On Friday House Republicans released more documents that expose the collusion between the health-care industry and the White House that produced ObamaCare, and what a story of crony capitalism it is. If the trove of emails proves anything, it's that the Tea Party isn't angry enough.The long and short of it is that in return for industry support, including $80 billion in rebates, the Obama administration put language in the legislation that would prevent drug re-importation - the practice of importing back to the U.S. prescription drugs that were originally manufactured in the U.S. and exported for sale in another country such as Canada and Mexico. These drugs are often manufactured in the U.S., but price controls in countries like Canada keep the costs of prescription medications lower than the U.S. market prices. Re-importing drugs on a large scale would be devastating to pharmaceutical companies' profits and R&D.
Over the last year, the Energy and Commerce Committee has taken Nancy Pelosi's advice to see what's in the Affordable Care Act and how it passed. The White House refused to cooperate beyond printing out old press releases, but a dozen trade groups turned over thousands of emails and other files.
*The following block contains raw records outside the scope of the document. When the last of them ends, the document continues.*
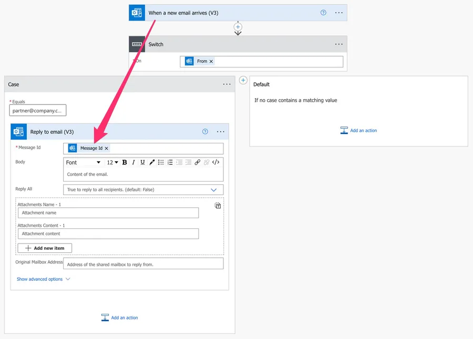Insert a numbered list in Body
Screen dimensions: 473x339
coord(170,163)
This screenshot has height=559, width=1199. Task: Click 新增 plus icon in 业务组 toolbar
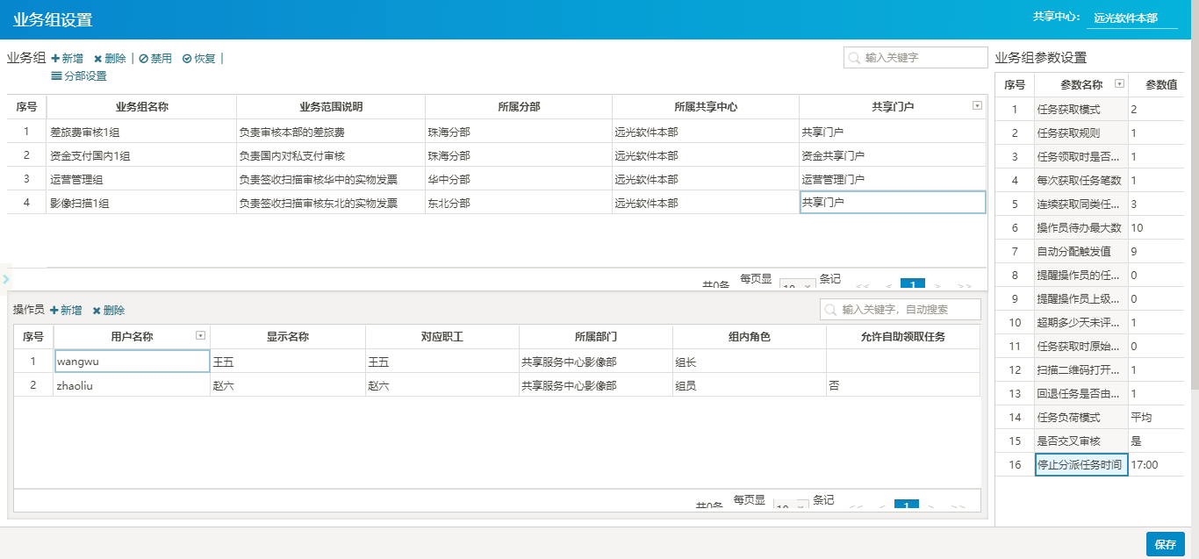tap(55, 59)
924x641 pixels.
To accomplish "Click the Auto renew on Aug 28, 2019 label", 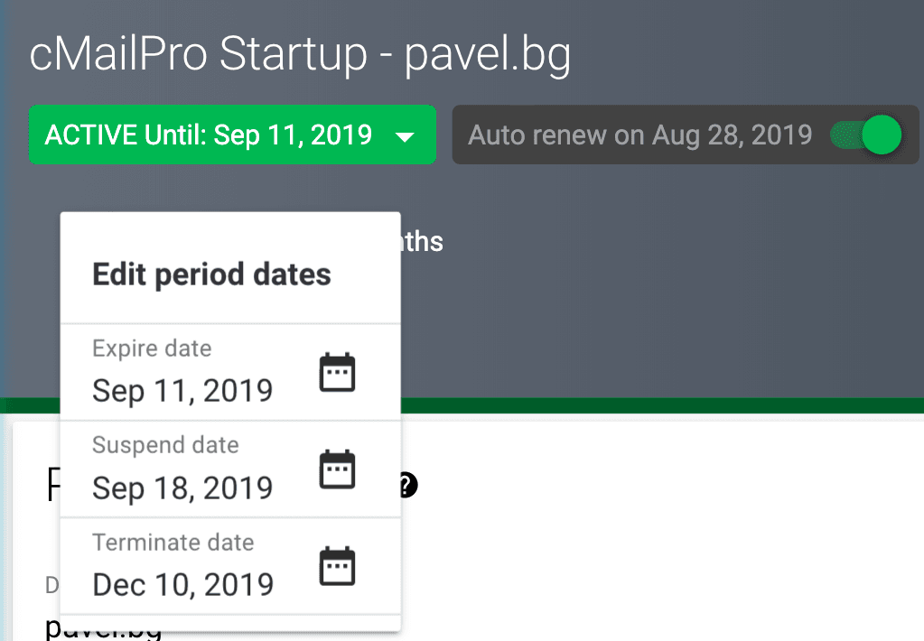I will [x=639, y=135].
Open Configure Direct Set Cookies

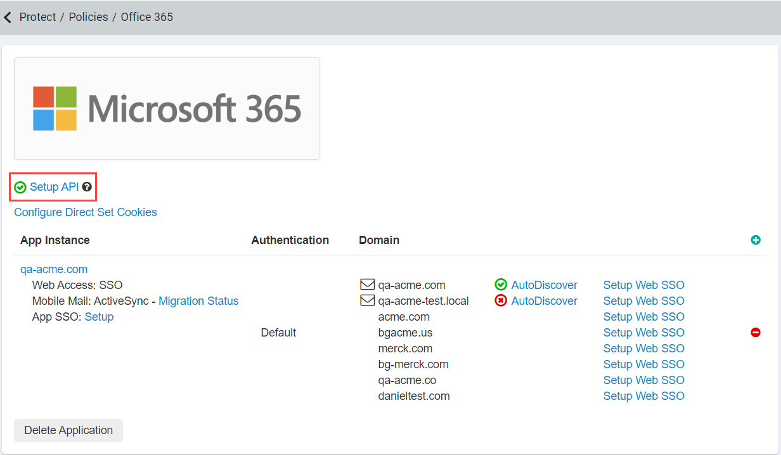coord(85,212)
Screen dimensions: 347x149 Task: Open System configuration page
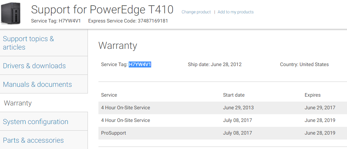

A particular focus is the drug lobby, President Obama's most loyal corporate ally in 2009 and 2010.
The business refrain in those days was that if you're not at the table, you're on the menu. But it turns out Big Pharma was also serving as head chef, maître d'hotel and dishwasher. Though some parts of the story have been reported before, the emails make clear that ObamaCare might never have passed without the drug companies. Thank you, Pfizer.
The joint venture was forged in secret in spring 2009 amid an uneasy mix of menace and opportunism. The drug makers worried that health-care reform would revert to the liberal default of price controls and drug re-importation that Mr. Obama campaigned on, but they also understood that a new entitlement could be a windfall as taxpayers bought more of their products. The White House wanted industry financial help and knew that determined business opposition could tank the bill.
The WSJ notes that:
Crony capitalism undermines public trust in capitalism itself and risks blowback that erodes the free market that private companies need to prosper and that underlies the productivity and competitiveness of the U.S. economy. The political benefits of cronyism are inherently temporary, but the damage it does is far more lasting.Read the whole thing for an example of how an administration that promised us an end to this sort of collusion between government and business has been instead an eager practitioner of it.
As for Big Pharma, the lobby ... avoided some truly harmful drug policies — for now. But over the long term their products are far more vulnerable to the command-and-control central planning that will erode medical innovation [under Obamacare], and their $80 billion fillip is merely the teaser rate.